Photo: Heygate Estate and Strata by gazkinz
The contract, worth £1.5bn, will see large parts of the area, including the Heygate estate and the shopping centre, torn down and replaced by a series of developments comprising 5,300 new homes, shops, offices, and parks. The existing gyratory will be re-routed, with the southern roundabout removed entirely, and new public spaces created, in the hope of, as Southwark councillor Peter John, "[creating] a new and exciting destination for London". Presumably it won't be long before hoardings advertising "Elephant & Castle Quarter", or ECQ, go up around SE1.

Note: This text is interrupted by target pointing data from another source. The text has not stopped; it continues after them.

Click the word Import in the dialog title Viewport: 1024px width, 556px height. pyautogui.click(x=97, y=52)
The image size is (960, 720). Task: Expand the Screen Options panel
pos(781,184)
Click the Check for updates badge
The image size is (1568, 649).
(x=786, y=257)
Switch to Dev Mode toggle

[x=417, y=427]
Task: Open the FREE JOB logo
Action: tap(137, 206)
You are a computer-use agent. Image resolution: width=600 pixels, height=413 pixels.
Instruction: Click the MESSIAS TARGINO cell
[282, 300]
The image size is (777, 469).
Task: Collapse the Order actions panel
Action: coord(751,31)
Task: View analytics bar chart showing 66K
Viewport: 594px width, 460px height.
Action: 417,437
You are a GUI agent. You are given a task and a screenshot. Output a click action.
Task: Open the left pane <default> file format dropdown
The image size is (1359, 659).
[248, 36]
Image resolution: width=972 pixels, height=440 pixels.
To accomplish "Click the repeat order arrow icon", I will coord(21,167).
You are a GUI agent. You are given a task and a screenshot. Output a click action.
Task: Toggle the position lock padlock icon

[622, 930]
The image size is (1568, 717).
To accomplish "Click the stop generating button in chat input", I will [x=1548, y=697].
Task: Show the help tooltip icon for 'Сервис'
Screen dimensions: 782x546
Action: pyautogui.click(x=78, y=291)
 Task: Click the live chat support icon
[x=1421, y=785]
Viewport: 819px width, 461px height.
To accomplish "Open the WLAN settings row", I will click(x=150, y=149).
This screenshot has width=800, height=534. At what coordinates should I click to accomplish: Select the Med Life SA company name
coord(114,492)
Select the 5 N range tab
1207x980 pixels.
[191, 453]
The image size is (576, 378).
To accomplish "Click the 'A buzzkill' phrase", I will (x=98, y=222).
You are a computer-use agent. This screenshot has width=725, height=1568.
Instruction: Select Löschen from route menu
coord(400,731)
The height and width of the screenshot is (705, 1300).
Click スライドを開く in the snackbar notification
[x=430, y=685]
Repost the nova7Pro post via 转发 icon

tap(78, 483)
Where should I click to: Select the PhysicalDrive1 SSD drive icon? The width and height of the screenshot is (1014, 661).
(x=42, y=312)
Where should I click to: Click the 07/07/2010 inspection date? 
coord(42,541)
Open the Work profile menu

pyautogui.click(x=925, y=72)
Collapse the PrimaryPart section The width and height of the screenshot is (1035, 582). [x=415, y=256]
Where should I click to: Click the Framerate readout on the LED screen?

The project to redevelop the area has been stalled for some years, as testified by the posters still up on the Old Kent Road advertising new flats due to complete in 2007. Original plans for a cluster of tall buildings were rejected last year, and the idea now is to create low-level "villages"; some of the proposed designs were unveiled last year. The one conspicuous exception, of course, is Strata, the 42-storey turbine-topped tower. Coincidentally, the first residents began moving into Strata earlier this week, so they'll have a good view of the ensuing development.
Those gentrifying pioneers longing for the house price swing that will no doubt accompany the area's upmarket pretensions may have to wait some time: the project is expected to take 15 years to complete.